## Task instructions
Please state how many lines of the records below contain the word "yellow". Give the number and nothing else.

▬▬▬▬▬▬

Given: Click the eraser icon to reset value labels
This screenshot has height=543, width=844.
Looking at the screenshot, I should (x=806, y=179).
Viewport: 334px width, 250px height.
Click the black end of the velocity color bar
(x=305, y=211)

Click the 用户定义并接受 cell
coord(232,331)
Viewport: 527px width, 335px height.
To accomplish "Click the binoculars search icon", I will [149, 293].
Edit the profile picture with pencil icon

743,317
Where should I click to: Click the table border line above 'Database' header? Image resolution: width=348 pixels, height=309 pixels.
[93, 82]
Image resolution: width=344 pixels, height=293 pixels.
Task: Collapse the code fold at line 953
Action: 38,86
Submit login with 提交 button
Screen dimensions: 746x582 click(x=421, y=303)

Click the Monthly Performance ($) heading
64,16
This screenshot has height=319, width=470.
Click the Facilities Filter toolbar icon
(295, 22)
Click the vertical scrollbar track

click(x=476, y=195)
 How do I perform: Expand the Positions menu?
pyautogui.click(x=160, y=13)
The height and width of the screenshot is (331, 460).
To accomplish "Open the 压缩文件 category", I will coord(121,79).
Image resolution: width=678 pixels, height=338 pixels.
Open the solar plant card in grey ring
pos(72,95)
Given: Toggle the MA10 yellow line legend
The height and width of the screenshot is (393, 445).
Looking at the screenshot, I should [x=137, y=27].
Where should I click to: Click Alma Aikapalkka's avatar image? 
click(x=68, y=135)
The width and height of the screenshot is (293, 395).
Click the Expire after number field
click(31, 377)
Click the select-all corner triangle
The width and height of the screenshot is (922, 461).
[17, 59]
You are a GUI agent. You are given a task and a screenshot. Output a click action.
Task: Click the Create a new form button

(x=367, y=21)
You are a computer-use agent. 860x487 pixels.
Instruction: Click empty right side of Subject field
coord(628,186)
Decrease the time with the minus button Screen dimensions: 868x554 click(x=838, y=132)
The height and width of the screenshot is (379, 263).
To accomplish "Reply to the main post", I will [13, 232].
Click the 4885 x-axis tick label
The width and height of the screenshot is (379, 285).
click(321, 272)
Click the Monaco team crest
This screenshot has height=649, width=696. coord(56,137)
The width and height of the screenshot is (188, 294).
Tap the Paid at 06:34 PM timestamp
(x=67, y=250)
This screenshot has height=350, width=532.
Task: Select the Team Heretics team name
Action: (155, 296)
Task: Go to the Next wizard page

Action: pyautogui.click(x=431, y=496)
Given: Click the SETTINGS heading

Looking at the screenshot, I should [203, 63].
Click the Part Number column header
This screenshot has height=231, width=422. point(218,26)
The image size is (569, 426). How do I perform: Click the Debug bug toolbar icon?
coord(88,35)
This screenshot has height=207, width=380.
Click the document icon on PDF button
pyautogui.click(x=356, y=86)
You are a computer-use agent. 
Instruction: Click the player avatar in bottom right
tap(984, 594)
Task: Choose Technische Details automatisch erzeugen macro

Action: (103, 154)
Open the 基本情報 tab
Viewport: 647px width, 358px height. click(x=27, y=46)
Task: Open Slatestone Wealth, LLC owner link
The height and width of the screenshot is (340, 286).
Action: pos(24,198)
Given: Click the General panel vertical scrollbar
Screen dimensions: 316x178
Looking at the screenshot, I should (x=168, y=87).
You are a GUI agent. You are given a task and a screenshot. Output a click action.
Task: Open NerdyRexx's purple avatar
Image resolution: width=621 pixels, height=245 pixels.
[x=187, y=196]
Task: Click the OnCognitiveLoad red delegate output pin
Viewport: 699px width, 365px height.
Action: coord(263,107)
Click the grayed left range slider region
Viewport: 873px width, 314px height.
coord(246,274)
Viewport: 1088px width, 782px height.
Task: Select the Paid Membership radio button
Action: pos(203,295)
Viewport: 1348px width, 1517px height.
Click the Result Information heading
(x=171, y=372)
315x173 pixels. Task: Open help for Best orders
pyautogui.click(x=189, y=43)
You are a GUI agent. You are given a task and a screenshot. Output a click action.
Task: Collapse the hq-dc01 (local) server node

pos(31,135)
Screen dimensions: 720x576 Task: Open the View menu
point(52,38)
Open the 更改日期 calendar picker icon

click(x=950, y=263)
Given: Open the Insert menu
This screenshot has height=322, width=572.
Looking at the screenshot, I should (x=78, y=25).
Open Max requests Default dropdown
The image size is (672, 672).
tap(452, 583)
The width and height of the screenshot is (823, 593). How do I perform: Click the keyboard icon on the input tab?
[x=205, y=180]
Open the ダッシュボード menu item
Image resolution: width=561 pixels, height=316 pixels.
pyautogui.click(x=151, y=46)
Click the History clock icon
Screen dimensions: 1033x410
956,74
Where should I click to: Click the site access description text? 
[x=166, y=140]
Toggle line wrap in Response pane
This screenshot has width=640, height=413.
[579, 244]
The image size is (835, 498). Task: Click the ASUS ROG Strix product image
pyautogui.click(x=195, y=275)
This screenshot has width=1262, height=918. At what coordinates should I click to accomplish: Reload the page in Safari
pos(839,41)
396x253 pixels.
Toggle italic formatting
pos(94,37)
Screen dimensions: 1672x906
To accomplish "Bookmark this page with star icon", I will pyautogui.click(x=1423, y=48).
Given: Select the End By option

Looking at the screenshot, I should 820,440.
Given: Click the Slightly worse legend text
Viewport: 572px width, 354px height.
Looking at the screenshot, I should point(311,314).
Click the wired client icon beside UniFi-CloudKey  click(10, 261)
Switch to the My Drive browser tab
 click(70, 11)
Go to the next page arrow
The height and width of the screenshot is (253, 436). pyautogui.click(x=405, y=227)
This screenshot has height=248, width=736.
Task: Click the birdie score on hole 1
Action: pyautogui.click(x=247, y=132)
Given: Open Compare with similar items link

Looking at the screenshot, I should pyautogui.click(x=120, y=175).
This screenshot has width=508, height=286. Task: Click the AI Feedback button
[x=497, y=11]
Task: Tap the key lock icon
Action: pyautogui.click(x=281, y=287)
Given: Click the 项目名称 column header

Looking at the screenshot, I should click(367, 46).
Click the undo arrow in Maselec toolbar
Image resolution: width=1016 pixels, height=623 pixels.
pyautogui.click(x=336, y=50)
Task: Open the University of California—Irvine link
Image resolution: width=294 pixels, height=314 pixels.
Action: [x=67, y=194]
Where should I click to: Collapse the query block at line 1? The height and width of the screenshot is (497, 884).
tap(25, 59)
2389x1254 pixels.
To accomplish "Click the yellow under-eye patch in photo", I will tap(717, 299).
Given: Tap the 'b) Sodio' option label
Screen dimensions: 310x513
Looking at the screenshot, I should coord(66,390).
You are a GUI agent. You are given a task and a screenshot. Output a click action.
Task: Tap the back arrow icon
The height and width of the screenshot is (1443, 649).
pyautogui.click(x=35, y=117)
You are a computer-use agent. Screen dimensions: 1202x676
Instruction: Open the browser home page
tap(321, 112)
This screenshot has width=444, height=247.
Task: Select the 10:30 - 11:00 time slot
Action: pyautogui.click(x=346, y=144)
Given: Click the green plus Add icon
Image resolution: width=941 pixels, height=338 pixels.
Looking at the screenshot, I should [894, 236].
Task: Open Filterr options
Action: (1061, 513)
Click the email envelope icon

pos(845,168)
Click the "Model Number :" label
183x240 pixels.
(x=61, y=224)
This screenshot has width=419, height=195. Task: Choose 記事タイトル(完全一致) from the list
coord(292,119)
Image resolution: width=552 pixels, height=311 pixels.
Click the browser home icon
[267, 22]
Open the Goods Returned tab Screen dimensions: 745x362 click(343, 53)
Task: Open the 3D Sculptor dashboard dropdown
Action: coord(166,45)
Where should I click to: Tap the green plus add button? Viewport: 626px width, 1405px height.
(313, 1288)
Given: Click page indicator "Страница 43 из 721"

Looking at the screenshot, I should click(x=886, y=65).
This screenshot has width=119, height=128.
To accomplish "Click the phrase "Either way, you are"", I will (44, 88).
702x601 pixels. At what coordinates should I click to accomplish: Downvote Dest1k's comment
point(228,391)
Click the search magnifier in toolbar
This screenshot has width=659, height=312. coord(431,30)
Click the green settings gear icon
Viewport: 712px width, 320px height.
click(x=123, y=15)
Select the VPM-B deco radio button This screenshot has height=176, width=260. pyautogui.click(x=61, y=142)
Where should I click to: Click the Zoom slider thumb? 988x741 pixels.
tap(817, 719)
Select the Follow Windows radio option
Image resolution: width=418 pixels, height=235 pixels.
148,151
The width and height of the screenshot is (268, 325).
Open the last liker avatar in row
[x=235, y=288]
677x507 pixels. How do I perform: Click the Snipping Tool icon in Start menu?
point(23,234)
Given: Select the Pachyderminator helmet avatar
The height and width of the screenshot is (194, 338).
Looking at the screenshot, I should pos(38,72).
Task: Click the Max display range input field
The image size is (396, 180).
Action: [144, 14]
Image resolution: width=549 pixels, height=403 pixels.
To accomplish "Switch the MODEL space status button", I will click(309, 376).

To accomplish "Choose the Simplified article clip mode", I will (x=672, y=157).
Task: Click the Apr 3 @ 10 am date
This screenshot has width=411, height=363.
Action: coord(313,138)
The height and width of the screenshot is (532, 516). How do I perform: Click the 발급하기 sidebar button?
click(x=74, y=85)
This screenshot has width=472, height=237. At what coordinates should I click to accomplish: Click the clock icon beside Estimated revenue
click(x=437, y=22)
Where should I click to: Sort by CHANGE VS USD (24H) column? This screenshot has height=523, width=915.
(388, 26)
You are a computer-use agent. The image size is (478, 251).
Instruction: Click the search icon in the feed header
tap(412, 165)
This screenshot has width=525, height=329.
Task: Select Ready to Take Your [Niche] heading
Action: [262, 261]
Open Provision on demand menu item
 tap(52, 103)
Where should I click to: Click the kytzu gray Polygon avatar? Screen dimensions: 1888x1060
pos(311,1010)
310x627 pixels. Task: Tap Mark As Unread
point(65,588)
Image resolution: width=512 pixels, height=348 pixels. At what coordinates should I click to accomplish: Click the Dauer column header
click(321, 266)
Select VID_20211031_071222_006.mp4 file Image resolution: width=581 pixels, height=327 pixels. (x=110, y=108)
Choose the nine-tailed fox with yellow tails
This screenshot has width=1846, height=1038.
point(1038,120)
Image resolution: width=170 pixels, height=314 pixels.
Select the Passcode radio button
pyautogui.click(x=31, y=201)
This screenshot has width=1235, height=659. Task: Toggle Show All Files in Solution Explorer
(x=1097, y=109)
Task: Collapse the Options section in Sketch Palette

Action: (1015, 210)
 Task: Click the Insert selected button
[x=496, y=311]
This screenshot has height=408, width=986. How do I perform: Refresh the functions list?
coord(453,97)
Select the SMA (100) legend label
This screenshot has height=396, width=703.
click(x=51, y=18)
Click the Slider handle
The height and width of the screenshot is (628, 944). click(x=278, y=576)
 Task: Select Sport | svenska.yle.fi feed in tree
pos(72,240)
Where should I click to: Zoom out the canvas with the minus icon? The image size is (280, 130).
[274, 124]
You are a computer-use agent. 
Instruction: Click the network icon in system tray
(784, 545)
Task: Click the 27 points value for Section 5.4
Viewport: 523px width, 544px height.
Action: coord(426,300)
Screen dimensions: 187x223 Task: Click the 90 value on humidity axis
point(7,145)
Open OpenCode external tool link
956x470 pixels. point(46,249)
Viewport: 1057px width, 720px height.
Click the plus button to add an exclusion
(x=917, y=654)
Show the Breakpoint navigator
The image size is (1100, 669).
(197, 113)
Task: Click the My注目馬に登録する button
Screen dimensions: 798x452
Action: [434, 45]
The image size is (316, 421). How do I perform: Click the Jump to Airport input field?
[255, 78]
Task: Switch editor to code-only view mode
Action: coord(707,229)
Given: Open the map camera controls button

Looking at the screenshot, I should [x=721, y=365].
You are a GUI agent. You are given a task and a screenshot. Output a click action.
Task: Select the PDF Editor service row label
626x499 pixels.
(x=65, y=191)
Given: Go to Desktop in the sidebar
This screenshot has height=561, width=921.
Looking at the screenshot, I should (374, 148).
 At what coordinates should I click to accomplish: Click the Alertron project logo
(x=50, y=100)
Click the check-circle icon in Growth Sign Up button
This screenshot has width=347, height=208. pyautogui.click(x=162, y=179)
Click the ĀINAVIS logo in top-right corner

▬▬▬▬▬▬

## Exercise response
3